**Task statement**: Below are some entries; can you quote all of them exactly?

**Data supplied**:
# # # #
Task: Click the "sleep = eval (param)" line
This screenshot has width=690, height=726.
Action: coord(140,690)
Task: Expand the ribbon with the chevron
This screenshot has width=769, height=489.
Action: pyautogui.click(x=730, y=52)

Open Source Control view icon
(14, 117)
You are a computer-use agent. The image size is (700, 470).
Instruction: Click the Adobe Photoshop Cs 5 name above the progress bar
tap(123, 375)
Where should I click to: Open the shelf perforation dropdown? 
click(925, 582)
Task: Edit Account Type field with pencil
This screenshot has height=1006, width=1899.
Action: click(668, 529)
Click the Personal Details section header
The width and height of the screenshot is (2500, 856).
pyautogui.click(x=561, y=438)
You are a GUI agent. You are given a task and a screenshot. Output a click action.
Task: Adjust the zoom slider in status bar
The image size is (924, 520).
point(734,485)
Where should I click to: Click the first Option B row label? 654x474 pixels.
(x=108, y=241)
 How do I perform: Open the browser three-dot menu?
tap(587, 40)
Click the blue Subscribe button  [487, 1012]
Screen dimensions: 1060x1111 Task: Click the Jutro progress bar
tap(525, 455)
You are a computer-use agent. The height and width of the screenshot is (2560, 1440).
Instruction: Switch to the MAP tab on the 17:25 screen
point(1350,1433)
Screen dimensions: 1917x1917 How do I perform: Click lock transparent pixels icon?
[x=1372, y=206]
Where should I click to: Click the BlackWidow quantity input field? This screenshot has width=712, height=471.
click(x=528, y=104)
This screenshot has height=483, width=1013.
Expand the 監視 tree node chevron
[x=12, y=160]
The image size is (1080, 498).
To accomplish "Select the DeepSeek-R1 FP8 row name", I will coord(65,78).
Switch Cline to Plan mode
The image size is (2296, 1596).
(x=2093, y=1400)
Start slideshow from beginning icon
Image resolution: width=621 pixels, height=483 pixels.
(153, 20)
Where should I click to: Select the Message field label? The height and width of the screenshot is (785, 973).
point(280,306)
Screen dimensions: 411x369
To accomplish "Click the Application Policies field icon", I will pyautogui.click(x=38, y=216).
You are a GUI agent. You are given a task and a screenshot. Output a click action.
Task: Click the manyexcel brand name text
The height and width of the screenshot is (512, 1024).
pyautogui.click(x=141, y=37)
# # # #
**Answer to this exercise**:
Task: Click the "sleep = eval (param)" line
This screenshot has width=690, height=726.
Action: coord(140,690)
Task: Expand the ribbon with the chevron
This screenshot has width=769, height=489.
Action: pyautogui.click(x=730, y=52)

Open Source Control view icon
(14, 117)
You are a computer-use agent. The image size is (700, 470).
Instruction: Click the Adobe Photoshop Cs 5 name above the progress bar
tap(123, 375)
Where should I click to: Open the shelf perforation dropdown? 
click(925, 582)
Task: Edit Account Type field with pencil
This screenshot has height=1006, width=1899.
Action: click(668, 529)
Click the Personal Details section header
The width and height of the screenshot is (2500, 856).
pyautogui.click(x=561, y=438)
You are a GUI agent. You are given a task and a screenshot. Output a click action.
Task: Adjust the zoom slider in status bar
The image size is (924, 520).
point(734,485)
Where should I click to: Click the first Option B row label? 654x474 pixels.
(x=108, y=241)
 How do I perform: Open the browser three-dot menu?
tap(587, 40)
Click the blue Subscribe button  [487, 1012]
Screen dimensions: 1060x1111 Task: Click the Jutro progress bar
tap(525, 455)
You are a computer-use agent. The height and width of the screenshot is (2560, 1440).
Instruction: Switch to the MAP tab on the 17:25 screen
point(1350,1433)
Screen dimensions: 1917x1917 How do I perform: Click lock transparent pixels icon?
[x=1372, y=206]
Where should I click to: Click the BlackWidow quantity input field? This screenshot has width=712, height=471.
click(x=528, y=104)
This screenshot has height=483, width=1013.
Expand the 監視 tree node chevron
[x=12, y=160]
The image size is (1080, 498).
To accomplish "Select the DeepSeek-R1 FP8 row name", I will coord(65,78).
Switch Cline to Plan mode
The image size is (2296, 1596).
(x=2093, y=1400)
Start slideshow from beginning icon
Image resolution: width=621 pixels, height=483 pixels.
(153, 20)
Where should I click to: Select the Message field label? The height and width of the screenshot is (785, 973).
point(280,306)
Screen dimensions: 411x369
To accomplish "Click the Application Policies field icon", I will pyautogui.click(x=38, y=216).
You are a GUI agent. You are given a task and a screenshot. Output a click action.
Task: Click the manyexcel brand name text
The height and width of the screenshot is (512, 1024).
pyautogui.click(x=141, y=37)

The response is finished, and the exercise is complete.